Pig, often referred to as Pig Latin, was initially conceived as a high-level abstraction language designed for crafting scripts for MapReduce in a streamlined manner. Its core intent is to offer a user-friendly mechanism for developing potent analytical query scripts in a structured format.
In Polypheny, a unique adaptation of the Apache Pig is implemented, which substitutes the traditionally used files with database entities. As a consequence of this modification, Pig’s capabilities within Polypheny are confined to querying, devoid of any provision for materializing the acquired values into files.
Fundamentals
Pig can be applied directly through the Polypheny-UI console. In addition, Polypheny also offers an HTTP Interface, capable of managing Pig queries. After activating this interface, you can submit a Pig query using HTTP POST requests to the designated port (default: 13137) and the associated route (/pig
). The query should be embedded in the body of the POST request, and the output is returned in the form of JSON.

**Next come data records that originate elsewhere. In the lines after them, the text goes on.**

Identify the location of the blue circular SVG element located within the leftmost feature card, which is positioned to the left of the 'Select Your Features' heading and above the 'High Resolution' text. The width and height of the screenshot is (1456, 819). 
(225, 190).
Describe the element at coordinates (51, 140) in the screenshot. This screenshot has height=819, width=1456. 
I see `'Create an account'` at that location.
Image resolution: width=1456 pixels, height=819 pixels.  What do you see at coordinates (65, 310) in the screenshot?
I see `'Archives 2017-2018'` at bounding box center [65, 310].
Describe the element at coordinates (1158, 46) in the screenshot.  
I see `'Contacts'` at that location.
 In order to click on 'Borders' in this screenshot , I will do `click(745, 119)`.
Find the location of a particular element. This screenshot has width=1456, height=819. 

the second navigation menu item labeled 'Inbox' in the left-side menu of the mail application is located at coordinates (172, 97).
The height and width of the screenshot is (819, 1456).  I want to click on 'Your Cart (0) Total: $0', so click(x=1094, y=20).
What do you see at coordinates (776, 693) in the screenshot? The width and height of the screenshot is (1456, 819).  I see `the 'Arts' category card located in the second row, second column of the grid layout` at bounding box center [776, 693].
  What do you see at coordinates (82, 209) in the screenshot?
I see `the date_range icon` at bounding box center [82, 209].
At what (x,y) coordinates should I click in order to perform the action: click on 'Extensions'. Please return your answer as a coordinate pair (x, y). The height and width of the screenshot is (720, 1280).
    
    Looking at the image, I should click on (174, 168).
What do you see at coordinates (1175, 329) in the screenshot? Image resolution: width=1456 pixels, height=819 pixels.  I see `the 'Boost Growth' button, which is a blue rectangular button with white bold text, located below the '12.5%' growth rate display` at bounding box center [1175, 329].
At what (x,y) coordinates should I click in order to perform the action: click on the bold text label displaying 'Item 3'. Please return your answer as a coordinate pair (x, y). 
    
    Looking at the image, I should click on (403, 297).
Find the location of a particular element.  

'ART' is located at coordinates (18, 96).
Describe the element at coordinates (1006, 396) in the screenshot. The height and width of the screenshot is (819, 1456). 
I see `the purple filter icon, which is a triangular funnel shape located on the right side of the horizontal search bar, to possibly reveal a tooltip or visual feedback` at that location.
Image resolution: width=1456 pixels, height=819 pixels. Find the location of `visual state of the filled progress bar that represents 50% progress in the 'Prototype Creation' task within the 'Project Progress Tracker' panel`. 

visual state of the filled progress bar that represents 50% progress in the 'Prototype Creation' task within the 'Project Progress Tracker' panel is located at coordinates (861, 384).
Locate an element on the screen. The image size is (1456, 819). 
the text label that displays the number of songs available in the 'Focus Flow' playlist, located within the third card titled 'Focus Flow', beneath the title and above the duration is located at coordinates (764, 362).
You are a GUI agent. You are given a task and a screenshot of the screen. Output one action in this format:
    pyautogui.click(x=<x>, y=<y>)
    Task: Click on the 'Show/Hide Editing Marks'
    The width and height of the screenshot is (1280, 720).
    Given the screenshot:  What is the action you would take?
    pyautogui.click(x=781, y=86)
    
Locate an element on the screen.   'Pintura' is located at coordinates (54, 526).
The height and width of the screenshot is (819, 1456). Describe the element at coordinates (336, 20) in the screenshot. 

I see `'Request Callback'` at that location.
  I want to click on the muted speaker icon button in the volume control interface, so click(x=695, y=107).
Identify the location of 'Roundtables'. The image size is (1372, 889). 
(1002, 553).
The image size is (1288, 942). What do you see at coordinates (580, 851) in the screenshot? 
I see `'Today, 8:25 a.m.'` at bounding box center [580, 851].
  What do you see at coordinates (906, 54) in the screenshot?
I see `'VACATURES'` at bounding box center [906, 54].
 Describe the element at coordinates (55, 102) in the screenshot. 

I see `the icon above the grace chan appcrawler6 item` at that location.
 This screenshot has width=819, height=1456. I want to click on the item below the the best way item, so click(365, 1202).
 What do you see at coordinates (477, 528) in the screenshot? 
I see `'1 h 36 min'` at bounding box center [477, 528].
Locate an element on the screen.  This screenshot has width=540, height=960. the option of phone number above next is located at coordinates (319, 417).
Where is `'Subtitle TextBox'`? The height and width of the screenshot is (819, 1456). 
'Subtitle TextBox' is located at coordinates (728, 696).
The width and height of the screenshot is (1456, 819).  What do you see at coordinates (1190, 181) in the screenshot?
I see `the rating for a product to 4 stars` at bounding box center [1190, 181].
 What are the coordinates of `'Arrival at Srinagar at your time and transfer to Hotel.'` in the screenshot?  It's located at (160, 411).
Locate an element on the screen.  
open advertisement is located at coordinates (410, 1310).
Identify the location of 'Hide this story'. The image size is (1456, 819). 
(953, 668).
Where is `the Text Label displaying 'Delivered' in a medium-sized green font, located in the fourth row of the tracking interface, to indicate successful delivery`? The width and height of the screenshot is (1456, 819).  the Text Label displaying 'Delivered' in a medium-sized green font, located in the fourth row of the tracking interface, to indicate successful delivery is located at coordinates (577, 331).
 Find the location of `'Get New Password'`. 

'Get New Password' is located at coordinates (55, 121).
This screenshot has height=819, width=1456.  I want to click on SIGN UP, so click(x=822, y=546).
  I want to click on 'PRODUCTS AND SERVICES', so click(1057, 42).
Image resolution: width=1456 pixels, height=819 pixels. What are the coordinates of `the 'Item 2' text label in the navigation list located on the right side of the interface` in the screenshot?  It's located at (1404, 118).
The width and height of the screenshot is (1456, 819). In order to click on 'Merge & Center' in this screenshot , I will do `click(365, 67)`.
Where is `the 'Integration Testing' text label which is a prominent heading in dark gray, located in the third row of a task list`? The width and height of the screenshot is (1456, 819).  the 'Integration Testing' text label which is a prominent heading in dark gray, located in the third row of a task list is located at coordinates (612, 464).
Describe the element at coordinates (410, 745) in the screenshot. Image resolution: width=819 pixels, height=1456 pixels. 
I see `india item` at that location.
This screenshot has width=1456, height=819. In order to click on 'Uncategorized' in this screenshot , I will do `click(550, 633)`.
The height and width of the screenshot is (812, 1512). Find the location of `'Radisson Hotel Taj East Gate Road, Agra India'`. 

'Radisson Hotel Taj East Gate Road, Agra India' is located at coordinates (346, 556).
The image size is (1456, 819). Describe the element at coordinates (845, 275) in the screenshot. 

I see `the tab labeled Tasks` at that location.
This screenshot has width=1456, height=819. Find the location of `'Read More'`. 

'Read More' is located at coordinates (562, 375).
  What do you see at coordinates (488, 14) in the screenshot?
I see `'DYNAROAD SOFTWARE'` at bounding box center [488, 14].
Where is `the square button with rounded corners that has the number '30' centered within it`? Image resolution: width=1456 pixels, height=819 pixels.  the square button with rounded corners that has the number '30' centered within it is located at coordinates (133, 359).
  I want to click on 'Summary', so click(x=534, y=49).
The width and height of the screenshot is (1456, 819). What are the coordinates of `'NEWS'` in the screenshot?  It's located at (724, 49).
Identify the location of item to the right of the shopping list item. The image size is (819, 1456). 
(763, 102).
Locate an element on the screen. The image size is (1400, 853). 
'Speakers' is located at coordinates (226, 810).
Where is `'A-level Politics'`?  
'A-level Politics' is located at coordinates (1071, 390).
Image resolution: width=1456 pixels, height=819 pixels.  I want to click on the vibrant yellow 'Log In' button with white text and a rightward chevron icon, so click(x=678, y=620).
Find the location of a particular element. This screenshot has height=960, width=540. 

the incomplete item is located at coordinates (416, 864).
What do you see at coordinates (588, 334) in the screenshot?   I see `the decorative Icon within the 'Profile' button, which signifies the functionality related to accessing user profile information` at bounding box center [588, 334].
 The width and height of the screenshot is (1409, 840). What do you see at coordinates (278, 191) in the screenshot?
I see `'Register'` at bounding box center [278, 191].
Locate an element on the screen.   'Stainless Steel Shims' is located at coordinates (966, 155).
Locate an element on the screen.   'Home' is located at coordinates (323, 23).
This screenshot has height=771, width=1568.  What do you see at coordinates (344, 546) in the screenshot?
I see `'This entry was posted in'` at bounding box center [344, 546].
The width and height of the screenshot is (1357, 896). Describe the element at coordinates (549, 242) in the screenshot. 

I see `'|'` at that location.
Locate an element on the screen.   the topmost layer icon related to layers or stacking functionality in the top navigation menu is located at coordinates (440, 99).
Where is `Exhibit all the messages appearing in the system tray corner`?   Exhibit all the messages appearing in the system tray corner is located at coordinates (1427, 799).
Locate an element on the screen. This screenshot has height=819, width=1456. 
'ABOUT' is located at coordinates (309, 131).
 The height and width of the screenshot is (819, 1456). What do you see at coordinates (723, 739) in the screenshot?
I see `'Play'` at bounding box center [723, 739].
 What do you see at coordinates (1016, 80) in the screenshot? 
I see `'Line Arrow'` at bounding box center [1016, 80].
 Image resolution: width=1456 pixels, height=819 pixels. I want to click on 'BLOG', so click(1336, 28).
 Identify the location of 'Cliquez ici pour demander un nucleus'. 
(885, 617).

Pig in Polypheny adopts database entities instead of physical files. As such, a standard Pig query like A = LOAD 'hdfs://localhost:9000/pig_data/student.txt' USING PigStorage(',') as (id:int,name:chararray,city:chararray);
is simplified to A = LOAD 'student';
in Polypheny (Given that the ‘student’ entity contains the same data as the student.txt
file).
Strings and Identifiers
Pig in Polypheny employs either single '
or double "
quotation marks to denote strings and identifiers.
Query Execution Order
Polypheny’s implementation of Pig is designed to process a single query or a chain of linked queries at once, implying that the result set associated with the last variable is retrieved.
Default Schema
Currently, Pig only supports querying the default schema, usually known as “public”. This aspect might be expanded in future updates.
Using Pig Latin in Polypheny
Pig Latin is a high-level language that is designed for processing and analyzing large datasets. In Polypheny, we have adapted Pig Latin to provide a powerful toolset for manipulating your data in a more intuitive and less cumbersome way than raw SQL.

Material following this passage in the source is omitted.